PROBLEM TO WORK ON | Without the pictures, reproduce the entries below exactly.
***** DATA FOR THE TASK
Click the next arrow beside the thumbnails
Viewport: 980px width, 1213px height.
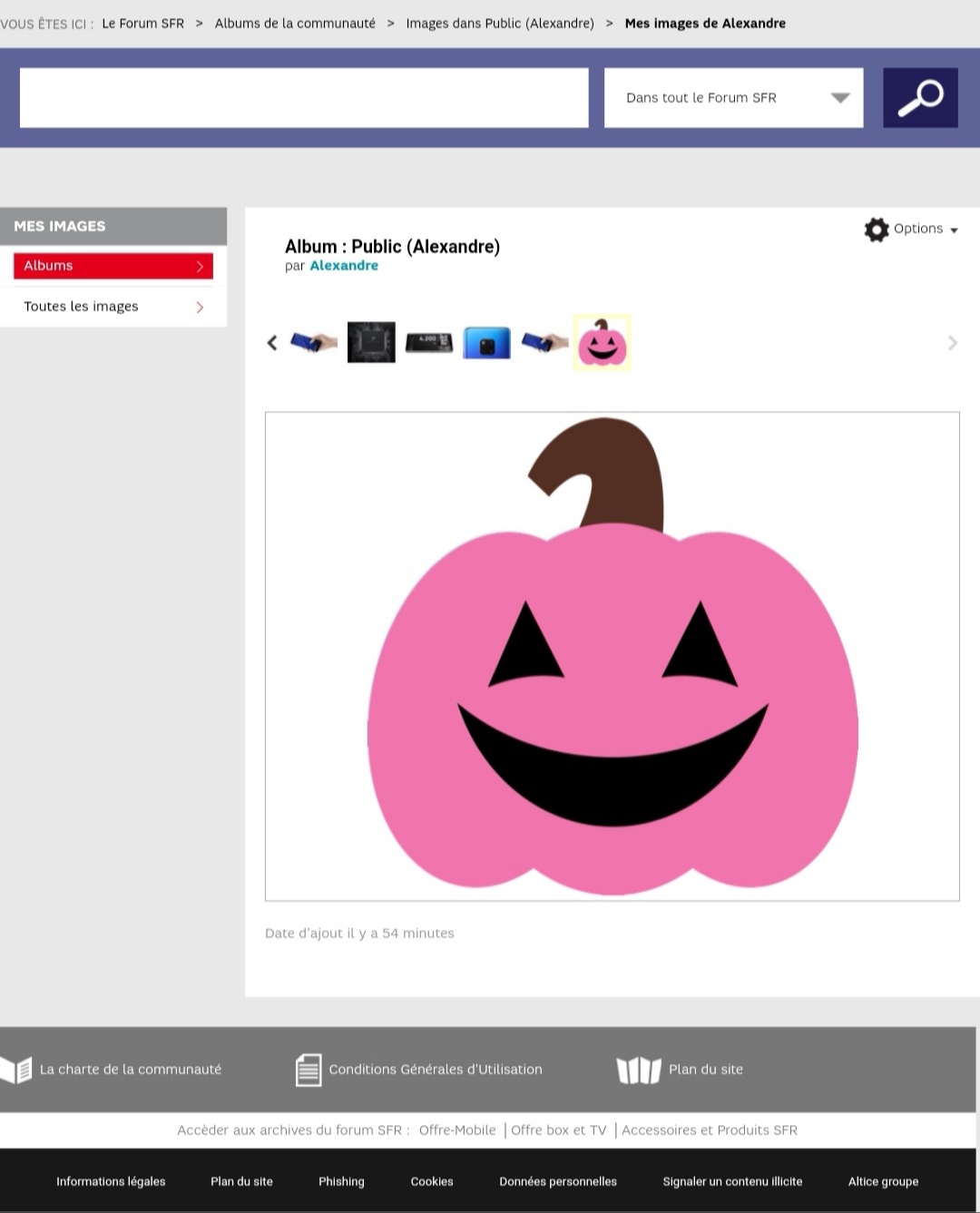click(x=952, y=342)
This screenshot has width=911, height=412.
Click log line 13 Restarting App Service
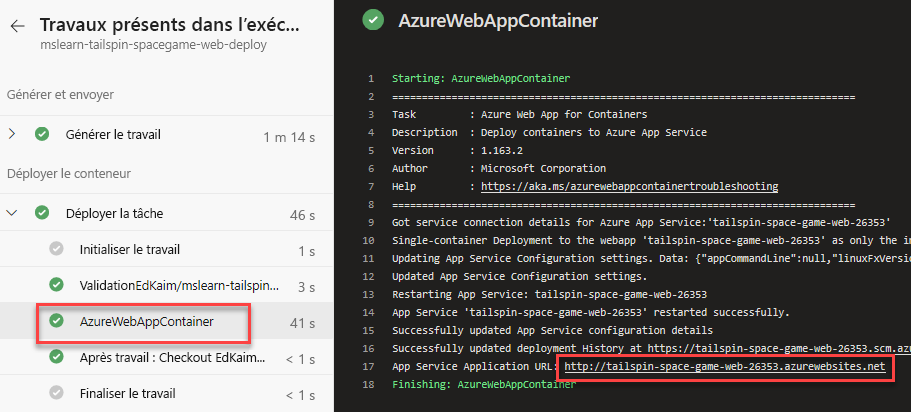click(x=550, y=294)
**********
WRITTEN REPLY |
Click the next arrow beside the thumbnails
Viewport: 980px width, 1213px height.
click(x=952, y=342)
This screenshot has width=911, height=412.
Click log line 13 Restarting App Service
click(x=550, y=294)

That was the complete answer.